My wife and I learned this lesson the hard way. Some time ago, we had the opportunity to make an investment in a start-up company that was hoping to go public. After considerable deliberation and time, we decided to go ahead and invest an amount that we were comfortable losing (at least that’s what we thought at the time). The promise of a big payoff was just too good to pass up. Within months, the company went bankrupt and we lost everything that we had invested.
I wasn’t sure what to take away from this experience until I was listening to a Goldman Sachs investment banker during a lecture series on financial planning. He asked the audience midway through his lecture, “What is the number one thing that you should consider when making an investment?” A few dozen hands went up and one student responded, “The return.” To our surprise, our lecturer said, “No.” Everyone’s hand went down. After coaxing us for a few more minutes, someone finally ventured, “Liquidity.” Again to our surprise, our lecturer said, “Bingo, that’s it.” He went on to tell us of an investment that he and his wife had made in the movie The Other Side of Heaven and how they had lost everything. The real kicker was that as they realized that the investment was beginning to slip away, there was nothing they could do to recuperate any portion of their money.
At that moment, I realized that the lesson I needed to learn from our attempt at a small fortune was that we should not make investments where we had no means to recuperate our money even if it was at a loss. We have since added an additional rule to our investment guide – every investment must offer liquidity. The average family does not need to take on that much risk. Although the opportunity for gain may be large, the financial risk associated with non-liquid investments outweighs the potential return. Don’t let greed get the best of you or your money.
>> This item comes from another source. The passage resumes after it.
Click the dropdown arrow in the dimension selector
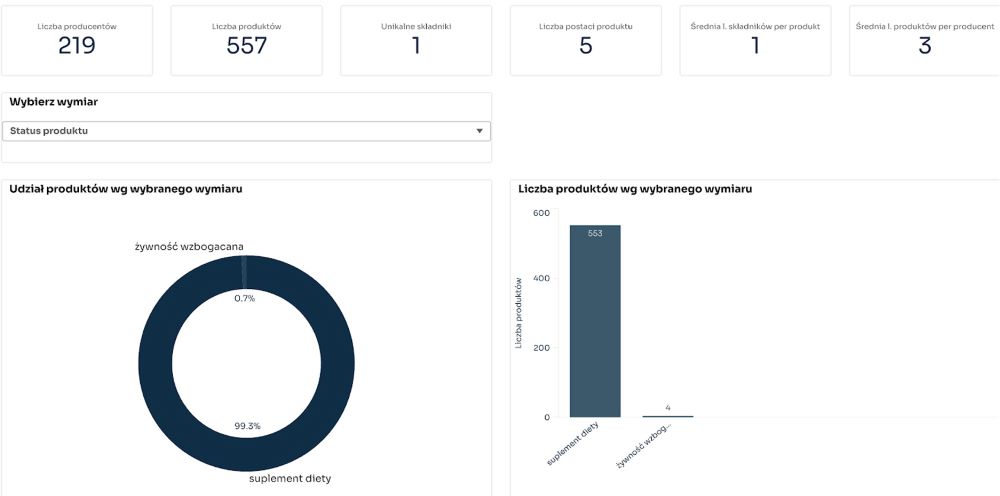1000x496 pixels. pyautogui.click(x=480, y=131)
Had the investment that we made had some option to sell our shares, then we could have minimized our loss. However since we could not sell or transfer our shares, we lost everything.
There are many factors to consider when making an investment and maybe liquidity isn’t the leading one. However, make sure that you have an out, even if that out means at a loss, before investing your hard earned money. If you have no out, then there is probably somewhere better to put your money.